Насколько глубоко вошел этот звук в сознание, выяснилось много позже на свободе. Первая мастерская, которую я получила, находилась в глубоком подвале. Там были две комнаты. Одна — моя, другая — мастерская моих друзей. Окошечко располагалось под потолком, и верхняя его часть как форточка выходила на тротуар. В эту форточку был вставлен вентилятор, который можно было включать, чтобы в помещение шел хоть какой-то воздух. И вот я никак не могла понять, что со мной там происходило. Прихожу, включаю свет, вентилятор, начинаю работать и не могу, просто все из рук валится. Иногда я не включала вентилятор и работала.

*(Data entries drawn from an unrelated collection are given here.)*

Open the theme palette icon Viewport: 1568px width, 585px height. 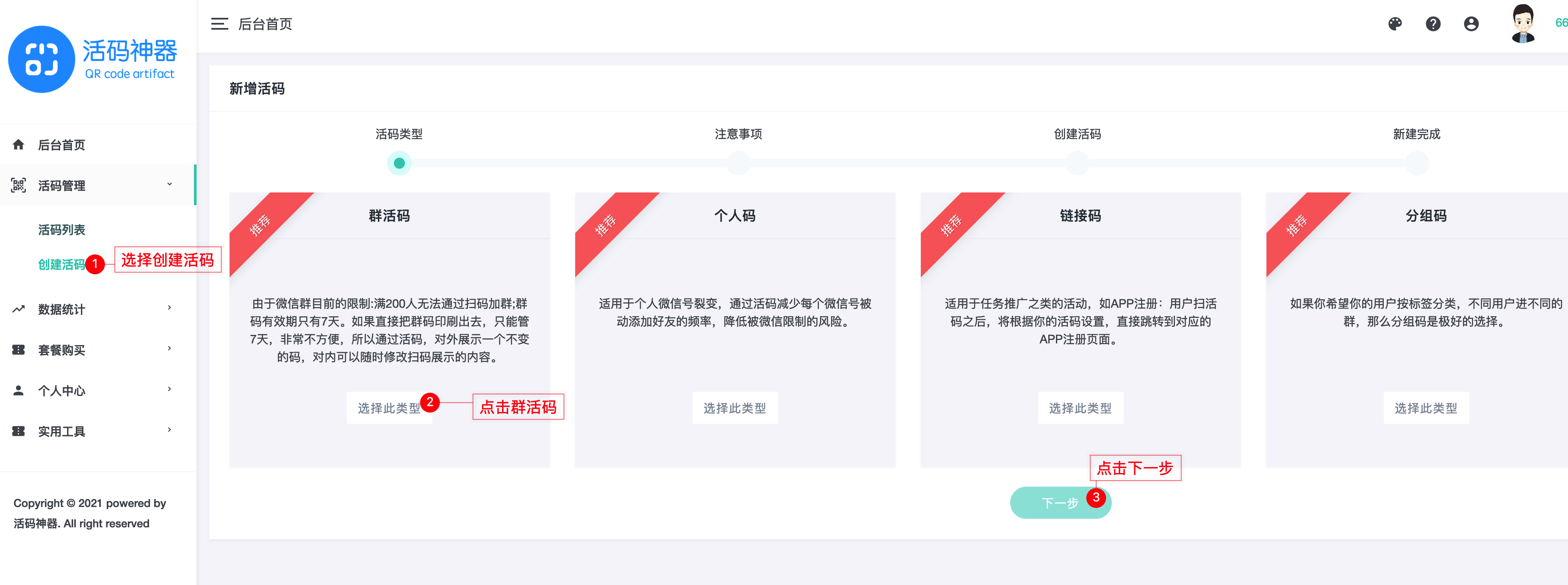(1394, 24)
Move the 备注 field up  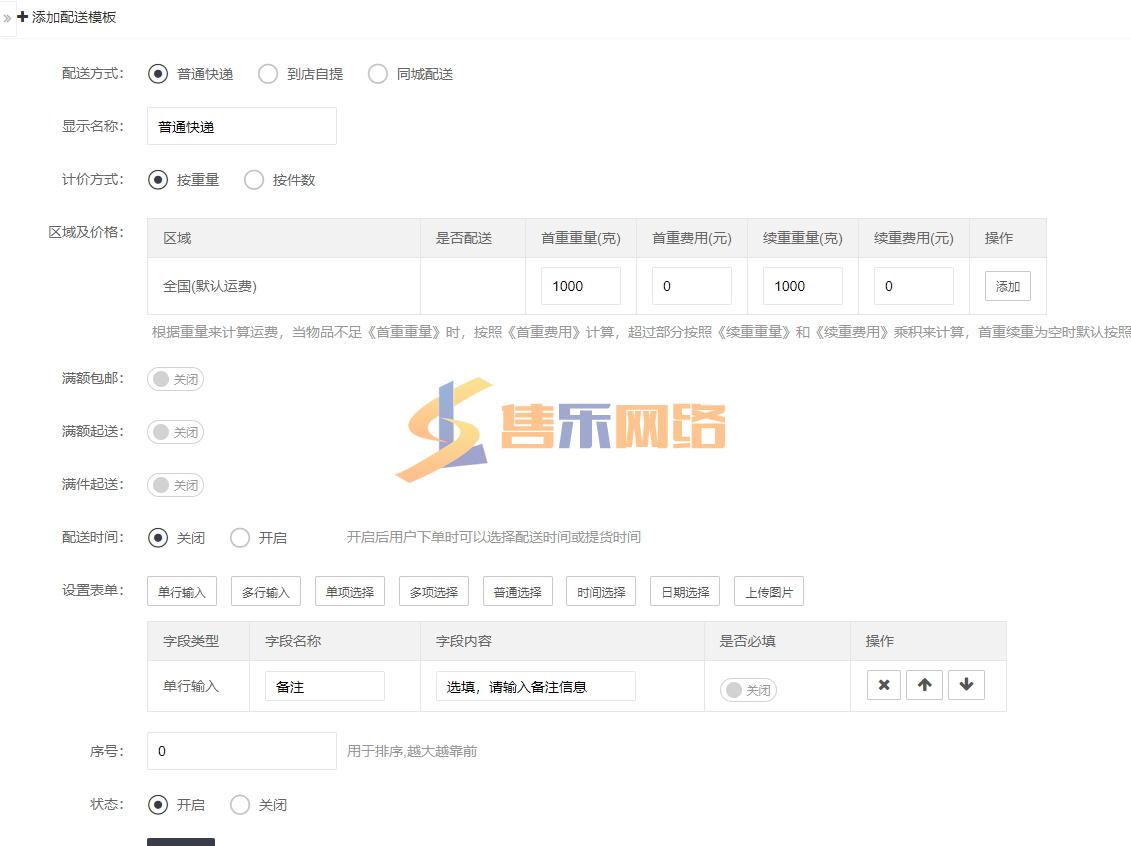924,685
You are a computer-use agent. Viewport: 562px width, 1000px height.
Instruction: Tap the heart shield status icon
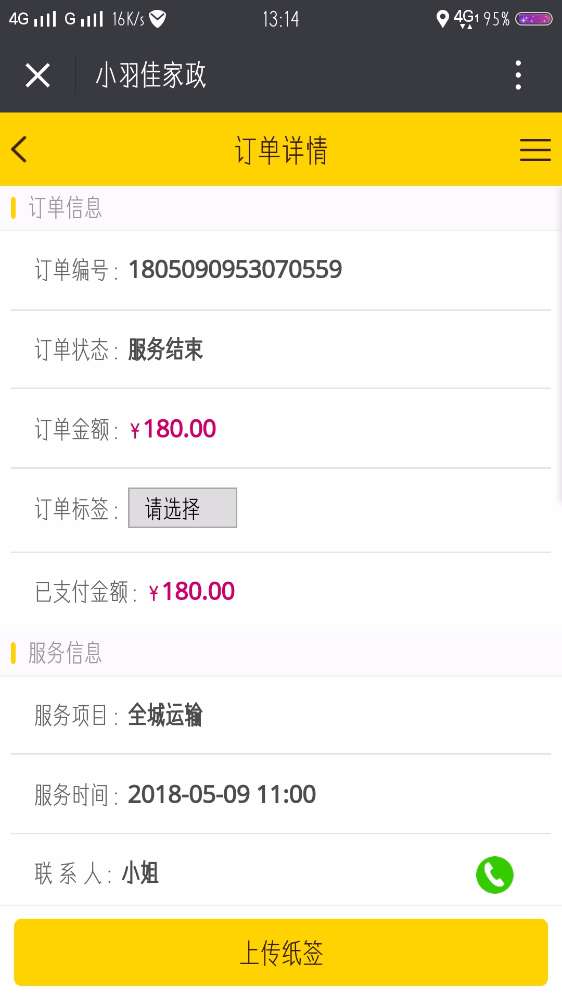point(158,19)
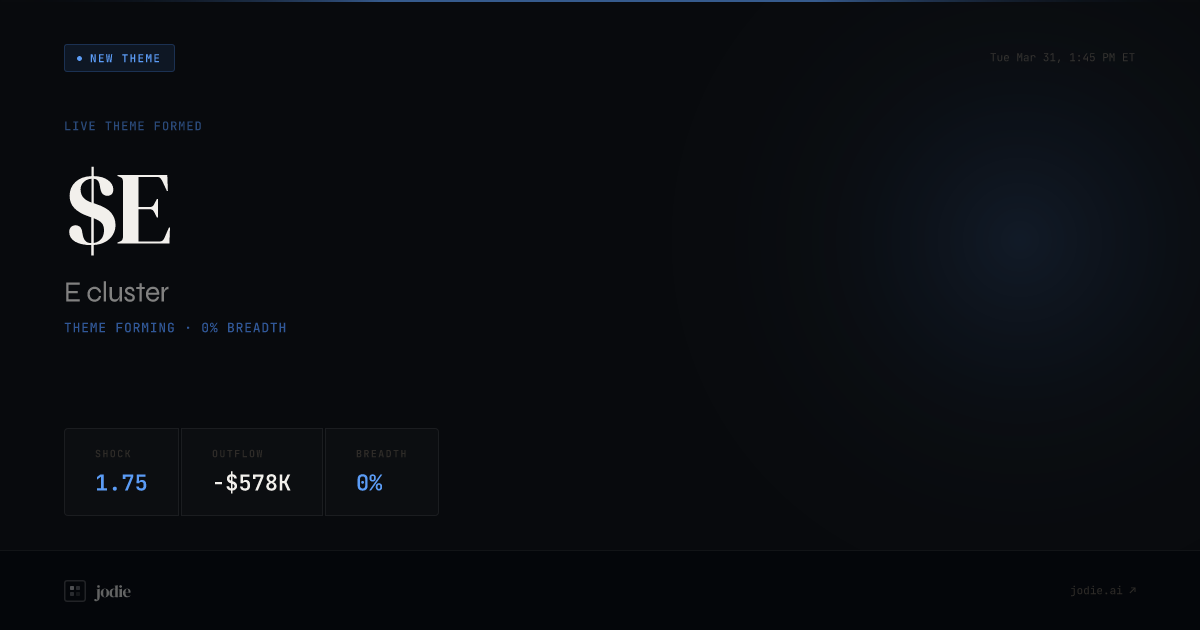Open the SHOCK stat card
This screenshot has width=1200, height=630.
[x=121, y=472]
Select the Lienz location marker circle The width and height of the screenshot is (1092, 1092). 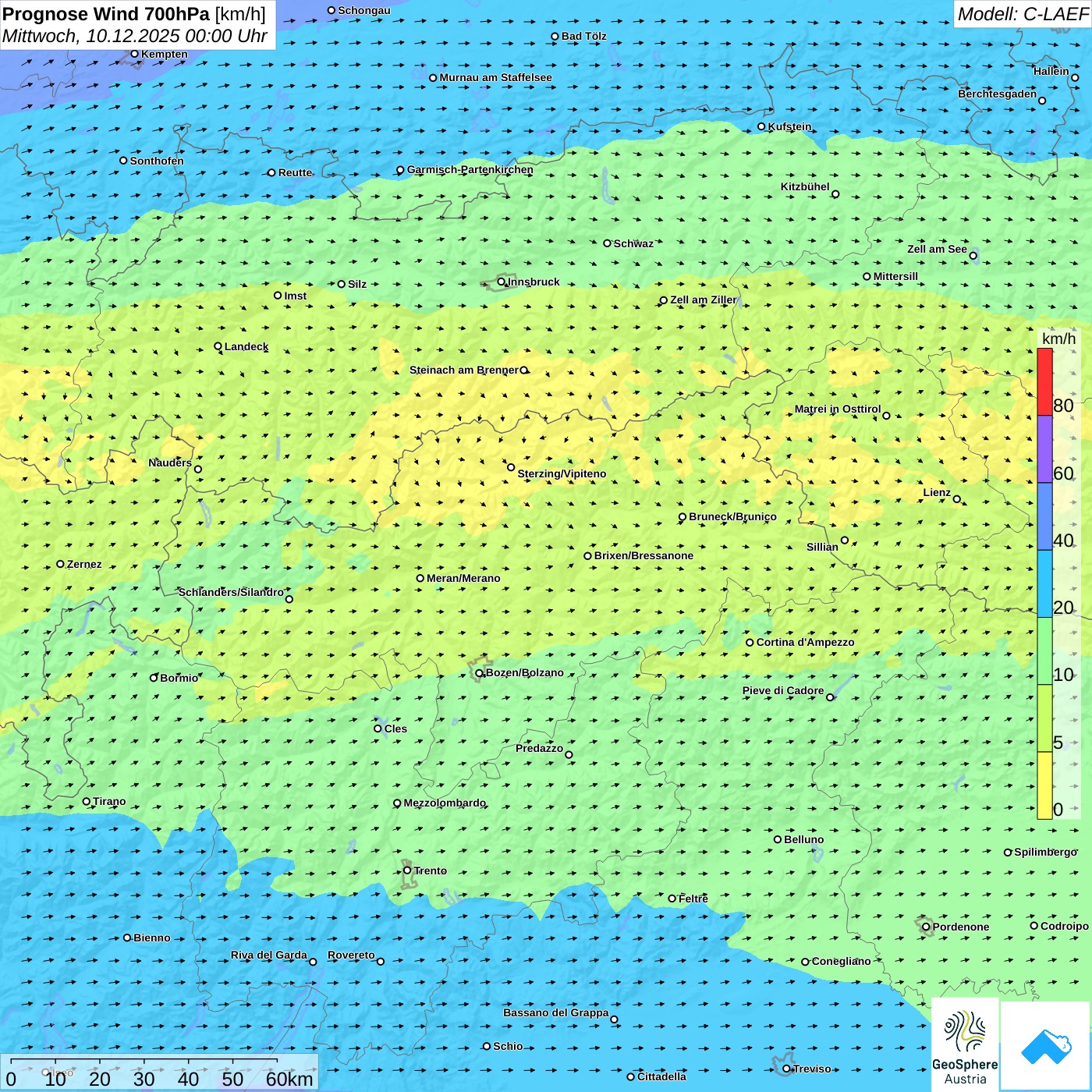957,499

И наконец поняла, в чем дело: звук вентилятора напоминал мне лефортовскую трубу. От него я и впадала в то состояние невменяемости.

Судило нас Особое совещание — ОСО, «тройка». Когда мне дали читать все тома с материалами следствия, оказалось, что по нашему делу проходило больше двадцати человек, которые за эти девятнадцать месяцев ни разу друг друга не видели, а иногда и не были знакомы друг с другом, и говорили каждый свое. Никакого настоящего суда быть, конечно, и не могло.

Уцелели мои родители, которые не читали и не знали произведений Даниила, уцелела и Галя Русакова, очень близкий и любимый Даниилом человек, хотя она роман читала. При этом были арестованы люди, имевшие к нам совершенно косвенное отношение.

Например, зубной врач Амалия Яковлевна Рабинович, издавна знавшая семью Добровых. Филипп Александрович лечил ее как терапевт, а она членов семьи Добровых как зубной врач. Жила она на Арбате, куда и выходило окно ее кабинета. Арбат в то время был правительственной трассой. Следствие пыталось доказать, что Даниил планировал стрелять из ее окна в проезжавшую правительственную машину. Нелепость ситуации заключалась в том, что у обвиняемого не было оружия и он не знал, когда будет проезжать ожидаемая машина.

Даниил как основной обвиняемый по делу получил 25 лет тюремного заключения. Я и несколько родных и друзей — по 25 лет лагерей строгого режима. Остальные — по 10 лет строгого режима.

Меня вызвали — нас вызывали по одиночке — и прочли приговор: 25 лет лагерей.

— Перечитайте, какие 25 лет?!

Я уже отсидела к тому времени достаточно, чтобы понять, что меньше 10 не дают. Но к 25 годам готова не была. Знаю, что встречалось три варианта реакции на приговор. Как у меня — недоумение; как у Александры Филипповны — сестры Даниила — я слышала, как она кричала, узнала ее голос. А от Даниила знаю, как он реагировал: рассмеялся, потому что подумал: «Они воображают, что продержатся 25 лет». Даниил был из тех людей, что слышат Божье время, а там коммунисты давно кончились.

25 лет — это была «вышка». Больше дать уже не могли. За год до этого нас бы расстреляли. Не успела я попасть в лагерь, как смертную казнь ввели снова. Мы проскочили в щелочку, прошли узким-преузким коридором. Это нас провела охранявшая Светлая рука. Потому что Даниил был нужен. Он еще не написал того, что должен был написать.